How Long Can the Fed Keep the Boom Going?
Thanks to a subscriber for this article by Thorsten Polleit for the Mises Institute. Here is a section:
To keep the boom going, the central bank must keep interest rates below their natural levels. It cannot raise them back to “normal.” First and foremost, higher interest rates would make the boom collapse. The credit market would collapse, stock and housing prices would tumble, and the financial system and the economy as a whole would go into a tailspin.
One may ask: Why is the Fed then raising rates then? Perhaps the Fed’s decision-makers think that the US economy has overcome the latest crisis and higher interest rates are economically justified. Others might wish to tighten policy for getting the short-term inflation adjusted interest rate out of negative territory.

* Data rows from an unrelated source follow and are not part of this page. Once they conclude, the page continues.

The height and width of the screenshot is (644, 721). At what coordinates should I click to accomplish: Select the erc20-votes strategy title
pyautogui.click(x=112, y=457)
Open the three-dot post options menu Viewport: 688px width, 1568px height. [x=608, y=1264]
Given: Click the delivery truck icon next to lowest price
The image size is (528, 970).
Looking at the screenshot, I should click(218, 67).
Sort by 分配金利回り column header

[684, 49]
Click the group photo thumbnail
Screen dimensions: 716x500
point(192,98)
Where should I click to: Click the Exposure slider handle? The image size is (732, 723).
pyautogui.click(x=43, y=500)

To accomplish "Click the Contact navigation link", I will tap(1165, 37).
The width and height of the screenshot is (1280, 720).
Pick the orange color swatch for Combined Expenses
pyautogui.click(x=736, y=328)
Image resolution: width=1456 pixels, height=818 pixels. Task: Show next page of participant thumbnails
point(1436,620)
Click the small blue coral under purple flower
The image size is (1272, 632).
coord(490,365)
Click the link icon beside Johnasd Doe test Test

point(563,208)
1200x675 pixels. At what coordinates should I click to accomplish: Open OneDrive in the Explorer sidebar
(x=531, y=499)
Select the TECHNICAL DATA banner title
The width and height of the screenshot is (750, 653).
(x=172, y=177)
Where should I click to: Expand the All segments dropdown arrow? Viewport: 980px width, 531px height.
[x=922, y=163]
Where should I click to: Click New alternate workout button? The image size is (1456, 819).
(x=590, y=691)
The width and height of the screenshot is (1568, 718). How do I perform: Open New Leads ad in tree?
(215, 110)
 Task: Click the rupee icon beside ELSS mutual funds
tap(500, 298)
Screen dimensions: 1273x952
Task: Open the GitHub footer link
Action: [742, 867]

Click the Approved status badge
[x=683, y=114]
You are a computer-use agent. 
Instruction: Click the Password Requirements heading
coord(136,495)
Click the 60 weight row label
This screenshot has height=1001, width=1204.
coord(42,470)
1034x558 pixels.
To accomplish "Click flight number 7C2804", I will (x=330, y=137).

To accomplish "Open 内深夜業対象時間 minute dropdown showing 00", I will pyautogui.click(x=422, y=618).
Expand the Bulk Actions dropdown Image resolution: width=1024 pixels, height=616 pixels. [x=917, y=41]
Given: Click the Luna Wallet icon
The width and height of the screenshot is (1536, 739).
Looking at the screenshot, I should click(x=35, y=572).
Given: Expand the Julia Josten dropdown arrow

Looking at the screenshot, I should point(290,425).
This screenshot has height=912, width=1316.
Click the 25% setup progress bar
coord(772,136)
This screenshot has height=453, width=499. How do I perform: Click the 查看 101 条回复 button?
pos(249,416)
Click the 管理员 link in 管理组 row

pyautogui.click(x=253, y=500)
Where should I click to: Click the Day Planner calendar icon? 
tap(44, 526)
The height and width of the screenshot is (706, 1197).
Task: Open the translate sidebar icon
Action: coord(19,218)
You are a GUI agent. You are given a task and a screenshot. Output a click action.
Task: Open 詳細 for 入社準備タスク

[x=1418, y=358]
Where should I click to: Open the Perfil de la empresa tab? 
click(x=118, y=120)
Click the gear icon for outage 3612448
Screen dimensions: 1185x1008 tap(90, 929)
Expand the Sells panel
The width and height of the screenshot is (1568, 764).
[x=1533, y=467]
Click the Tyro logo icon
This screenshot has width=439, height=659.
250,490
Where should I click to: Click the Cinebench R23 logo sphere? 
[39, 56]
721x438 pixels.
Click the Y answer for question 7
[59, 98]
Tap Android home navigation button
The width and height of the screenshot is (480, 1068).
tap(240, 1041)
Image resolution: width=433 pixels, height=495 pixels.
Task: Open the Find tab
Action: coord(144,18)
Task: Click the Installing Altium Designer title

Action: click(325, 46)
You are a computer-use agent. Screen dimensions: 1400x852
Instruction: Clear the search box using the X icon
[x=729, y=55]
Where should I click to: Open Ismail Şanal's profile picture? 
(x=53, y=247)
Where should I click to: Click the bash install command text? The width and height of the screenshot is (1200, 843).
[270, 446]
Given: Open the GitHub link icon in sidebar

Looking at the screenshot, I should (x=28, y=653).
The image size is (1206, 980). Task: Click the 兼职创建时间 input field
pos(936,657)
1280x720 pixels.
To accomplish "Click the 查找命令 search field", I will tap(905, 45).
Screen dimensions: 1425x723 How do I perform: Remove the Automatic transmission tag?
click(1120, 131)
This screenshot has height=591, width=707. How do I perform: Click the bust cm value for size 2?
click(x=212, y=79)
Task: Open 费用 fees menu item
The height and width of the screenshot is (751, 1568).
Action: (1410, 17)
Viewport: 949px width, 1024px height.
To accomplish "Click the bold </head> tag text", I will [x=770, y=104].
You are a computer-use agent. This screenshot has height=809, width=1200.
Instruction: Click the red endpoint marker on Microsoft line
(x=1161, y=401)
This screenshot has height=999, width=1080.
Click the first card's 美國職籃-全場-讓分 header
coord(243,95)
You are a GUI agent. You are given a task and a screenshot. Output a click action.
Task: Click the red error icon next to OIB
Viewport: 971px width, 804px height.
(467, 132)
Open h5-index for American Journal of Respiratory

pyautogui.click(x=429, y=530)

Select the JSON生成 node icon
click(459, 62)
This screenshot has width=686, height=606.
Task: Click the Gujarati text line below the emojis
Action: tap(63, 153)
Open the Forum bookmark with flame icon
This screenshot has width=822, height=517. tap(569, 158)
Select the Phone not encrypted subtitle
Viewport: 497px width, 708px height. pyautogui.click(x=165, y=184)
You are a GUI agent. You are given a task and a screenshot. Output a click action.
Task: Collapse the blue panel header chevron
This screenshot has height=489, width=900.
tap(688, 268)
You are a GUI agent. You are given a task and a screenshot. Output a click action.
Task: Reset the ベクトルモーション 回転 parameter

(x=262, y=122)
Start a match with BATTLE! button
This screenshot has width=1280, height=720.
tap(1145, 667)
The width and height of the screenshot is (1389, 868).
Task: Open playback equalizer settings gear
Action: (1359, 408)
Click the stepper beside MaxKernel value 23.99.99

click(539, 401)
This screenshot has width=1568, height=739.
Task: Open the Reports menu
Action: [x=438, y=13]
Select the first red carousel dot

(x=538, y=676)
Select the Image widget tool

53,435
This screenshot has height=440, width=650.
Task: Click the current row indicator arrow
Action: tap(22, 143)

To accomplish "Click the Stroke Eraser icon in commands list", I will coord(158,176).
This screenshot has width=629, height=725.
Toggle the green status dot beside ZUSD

Be it as it may, the disconcerting truth is this: Fed rate hikes will close the gap between the natural interest rate and the actual interest rate level. This, in turn, amounts to putting a brake on the boom, bringing it closer to bust. It is impossible to know with exactitude at what interest rate level the US economy would fall over the cliff.
One thing is fairly certain, though: The US economy, and with it the world economy, is caught between a rock and a hard place. Maybe the Fed’s current rate hiking spree will bring about the bust. Or the Fed refrains from raising rates further and keeps the boom going a little bit longer.
The big question is how can the Fed raise interest rates and shrink its balance sheet at the same time, without having an adverse effect on the economic expansion it has worked so hard to achieve.
The bond market does not appear to believe the Fed can do both at once. That helps to explain why investors have been so unwilling to drive yields higher on the short end of the curve. I have sympathy with that view since the ECB contributed to Eurozone deflationary pressures when it shaved €1 trillion Euros from its balance sheet between 2012 and 2014. The Fed risks doing the same if it is too aggressive.
Right now the odds are stacked in favour of the Fed raising rates in June but if they are in fact intent on shrinking the balance sheet it is hard to imagine that can be achieved while also raising rates even further. That suggests the gradual pace of normalisation could be even slower than many people imagine.
US 2-year futures continue to encounter resistance in the region of the trend mean and pulled back from that area again today.
US 30-year futures pulled back from the upper side of a six-month range today to confirm at least near-term resistance in the region of the trend mean. A sustained move above it will be required to question medium-term supply dominance.
The fact the yield curve continues to flatten suggests the bond market is not particularly confident the Fed will succeed in normalising interest rates without a hiccup.